### Your assignment
Everything from the line containing "Cerca (16, 2198)" to the close of the records below should be output exactly, line by line, with no other lines given.

========

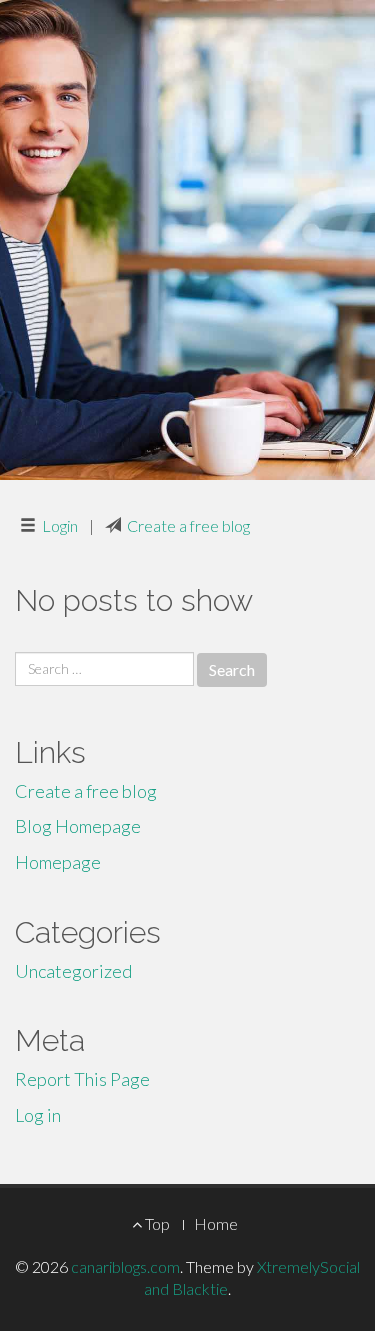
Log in (38, 1115)
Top (156, 1223)
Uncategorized (73, 971)
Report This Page (82, 1079)
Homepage (58, 862)
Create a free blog (188, 525)
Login (60, 525)
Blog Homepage (78, 826)
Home (216, 1223)
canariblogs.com (125, 1266)
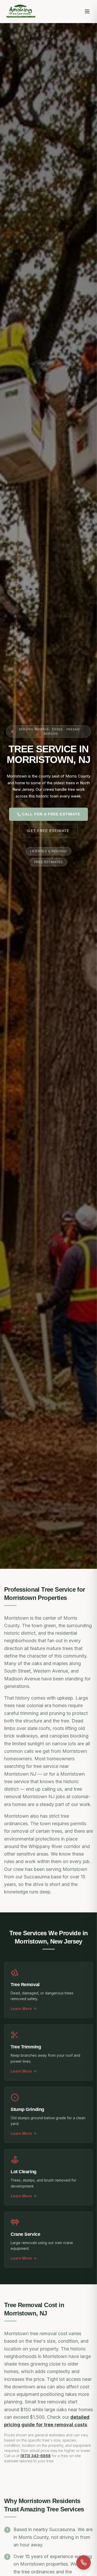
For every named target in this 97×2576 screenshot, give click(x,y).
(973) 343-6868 (35, 2456)
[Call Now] (83, 2562)
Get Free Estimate (48, 831)
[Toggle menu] (87, 11)
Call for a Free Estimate (51, 814)
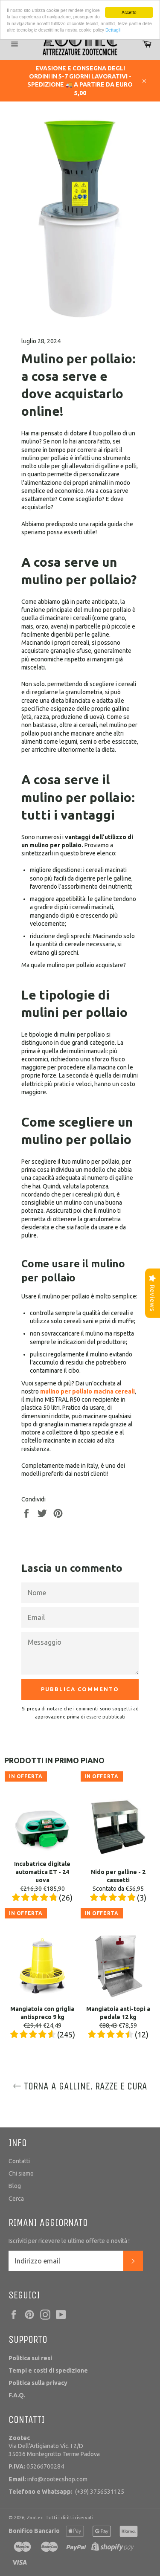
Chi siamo (21, 2173)
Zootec (35, 2517)
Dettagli (112, 29)
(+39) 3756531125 (66, 2491)
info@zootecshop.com (48, 2479)
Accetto (129, 12)
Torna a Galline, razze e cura (84, 2086)
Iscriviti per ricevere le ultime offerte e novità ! (69, 2240)
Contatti (19, 2161)
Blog (15, 2185)
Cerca (16, 2198)
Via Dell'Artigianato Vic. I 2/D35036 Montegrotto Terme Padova (54, 2446)
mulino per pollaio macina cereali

========

### Task output
Cerca (16, 2198)
Via Dell'Artigianato Vic. I 2/D35036 Montegrotto Terme Padova (54, 2446)
mulino per pollaio macina cereali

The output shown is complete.